**Information shown**
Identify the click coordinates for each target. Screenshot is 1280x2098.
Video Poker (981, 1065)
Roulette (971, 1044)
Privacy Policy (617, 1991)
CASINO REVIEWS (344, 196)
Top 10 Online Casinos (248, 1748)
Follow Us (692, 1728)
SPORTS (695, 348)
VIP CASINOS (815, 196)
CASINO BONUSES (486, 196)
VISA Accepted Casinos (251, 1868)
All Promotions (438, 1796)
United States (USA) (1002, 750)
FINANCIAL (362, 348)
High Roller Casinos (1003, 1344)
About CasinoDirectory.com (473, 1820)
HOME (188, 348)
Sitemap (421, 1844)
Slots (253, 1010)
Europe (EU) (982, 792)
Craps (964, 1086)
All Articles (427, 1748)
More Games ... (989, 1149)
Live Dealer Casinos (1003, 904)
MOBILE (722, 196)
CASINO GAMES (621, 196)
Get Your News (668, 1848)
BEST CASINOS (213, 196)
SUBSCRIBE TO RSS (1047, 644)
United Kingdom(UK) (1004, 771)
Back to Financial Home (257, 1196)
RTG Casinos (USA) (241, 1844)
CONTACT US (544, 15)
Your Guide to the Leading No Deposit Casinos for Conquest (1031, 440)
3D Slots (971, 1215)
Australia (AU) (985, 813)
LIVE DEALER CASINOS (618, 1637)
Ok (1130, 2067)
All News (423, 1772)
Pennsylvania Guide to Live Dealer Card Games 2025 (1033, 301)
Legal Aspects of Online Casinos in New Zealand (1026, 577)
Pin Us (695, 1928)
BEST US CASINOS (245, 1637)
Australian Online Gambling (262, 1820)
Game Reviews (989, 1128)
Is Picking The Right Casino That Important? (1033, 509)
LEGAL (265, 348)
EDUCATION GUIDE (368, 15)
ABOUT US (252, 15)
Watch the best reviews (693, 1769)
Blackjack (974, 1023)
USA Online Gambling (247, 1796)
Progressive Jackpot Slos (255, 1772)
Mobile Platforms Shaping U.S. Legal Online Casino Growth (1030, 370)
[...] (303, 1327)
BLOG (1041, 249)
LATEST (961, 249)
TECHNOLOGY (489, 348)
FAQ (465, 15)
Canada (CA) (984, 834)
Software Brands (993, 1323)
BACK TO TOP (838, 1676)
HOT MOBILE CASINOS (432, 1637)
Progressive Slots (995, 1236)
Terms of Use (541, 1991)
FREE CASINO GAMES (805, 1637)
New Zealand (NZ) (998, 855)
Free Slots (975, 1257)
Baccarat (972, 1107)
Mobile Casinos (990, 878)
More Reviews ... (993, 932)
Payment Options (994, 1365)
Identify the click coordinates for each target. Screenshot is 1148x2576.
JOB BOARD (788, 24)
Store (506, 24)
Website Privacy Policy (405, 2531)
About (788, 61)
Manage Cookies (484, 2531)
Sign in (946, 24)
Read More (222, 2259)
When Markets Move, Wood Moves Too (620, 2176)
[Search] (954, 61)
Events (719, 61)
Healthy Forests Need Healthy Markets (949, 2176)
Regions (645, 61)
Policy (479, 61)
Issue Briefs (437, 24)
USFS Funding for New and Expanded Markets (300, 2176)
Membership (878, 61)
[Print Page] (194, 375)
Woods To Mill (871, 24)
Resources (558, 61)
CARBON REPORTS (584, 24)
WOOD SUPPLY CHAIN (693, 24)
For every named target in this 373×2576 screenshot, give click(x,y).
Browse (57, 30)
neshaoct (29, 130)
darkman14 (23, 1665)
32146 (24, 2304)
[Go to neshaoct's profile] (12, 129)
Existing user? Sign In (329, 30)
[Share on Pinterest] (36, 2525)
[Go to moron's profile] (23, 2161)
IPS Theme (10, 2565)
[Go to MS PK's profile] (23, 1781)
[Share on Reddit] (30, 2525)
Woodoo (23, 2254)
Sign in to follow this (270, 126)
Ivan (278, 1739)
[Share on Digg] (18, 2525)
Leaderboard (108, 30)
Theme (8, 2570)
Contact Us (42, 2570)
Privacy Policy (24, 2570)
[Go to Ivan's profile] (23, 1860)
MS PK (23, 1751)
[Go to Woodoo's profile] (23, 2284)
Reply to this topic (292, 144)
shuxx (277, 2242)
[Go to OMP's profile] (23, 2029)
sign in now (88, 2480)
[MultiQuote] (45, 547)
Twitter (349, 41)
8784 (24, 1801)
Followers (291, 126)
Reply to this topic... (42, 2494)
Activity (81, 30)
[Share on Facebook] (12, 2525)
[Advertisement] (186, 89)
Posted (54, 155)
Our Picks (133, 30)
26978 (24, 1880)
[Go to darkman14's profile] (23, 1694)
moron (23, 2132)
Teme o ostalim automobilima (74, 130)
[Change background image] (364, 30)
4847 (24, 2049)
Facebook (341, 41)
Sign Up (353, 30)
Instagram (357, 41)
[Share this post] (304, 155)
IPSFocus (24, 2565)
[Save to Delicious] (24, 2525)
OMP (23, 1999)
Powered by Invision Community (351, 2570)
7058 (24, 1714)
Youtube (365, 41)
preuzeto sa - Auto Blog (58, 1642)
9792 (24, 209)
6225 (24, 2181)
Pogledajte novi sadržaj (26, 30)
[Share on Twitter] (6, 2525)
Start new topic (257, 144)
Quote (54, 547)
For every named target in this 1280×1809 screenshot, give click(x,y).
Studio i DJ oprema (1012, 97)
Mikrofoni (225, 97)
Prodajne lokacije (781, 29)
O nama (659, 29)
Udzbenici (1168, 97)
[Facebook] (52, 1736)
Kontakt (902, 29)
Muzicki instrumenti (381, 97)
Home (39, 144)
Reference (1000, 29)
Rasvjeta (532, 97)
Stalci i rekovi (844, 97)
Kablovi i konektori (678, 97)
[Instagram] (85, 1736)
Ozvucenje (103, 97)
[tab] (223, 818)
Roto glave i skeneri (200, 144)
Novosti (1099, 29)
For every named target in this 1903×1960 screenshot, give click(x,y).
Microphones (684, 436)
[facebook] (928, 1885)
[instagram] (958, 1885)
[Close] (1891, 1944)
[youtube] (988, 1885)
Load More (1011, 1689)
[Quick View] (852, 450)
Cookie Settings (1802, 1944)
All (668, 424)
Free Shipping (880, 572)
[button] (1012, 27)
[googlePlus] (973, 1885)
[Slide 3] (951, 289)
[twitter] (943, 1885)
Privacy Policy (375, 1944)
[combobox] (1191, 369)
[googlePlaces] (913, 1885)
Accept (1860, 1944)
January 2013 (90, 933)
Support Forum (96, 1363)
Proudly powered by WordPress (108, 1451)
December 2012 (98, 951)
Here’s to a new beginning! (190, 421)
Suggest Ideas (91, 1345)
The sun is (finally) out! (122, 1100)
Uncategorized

**Your instructions**
Using only the listing above, restate exactly the lines from the line containing "EDUCATION GUIDE (368, 15)" through the line containing "Canada (CA) (984, 834)", both included.

**Output of the exercise**
EDUCATION GUIDE (368, 15)
ABOUT US (252, 15)
Watch the best reviews (693, 1769)
Blackjack (974, 1023)
USA Online Gambling (247, 1796)
Progressive Jackpot Slos (255, 1772)
Mobile Platforms Shaping U.S. Legal Online Casino Growth (1030, 370)
[...] (303, 1327)
BLOG (1041, 249)
LATEST (961, 249)
TECHNOLOGY (489, 348)
FAQ (465, 15)
Canada (CA) (984, 834)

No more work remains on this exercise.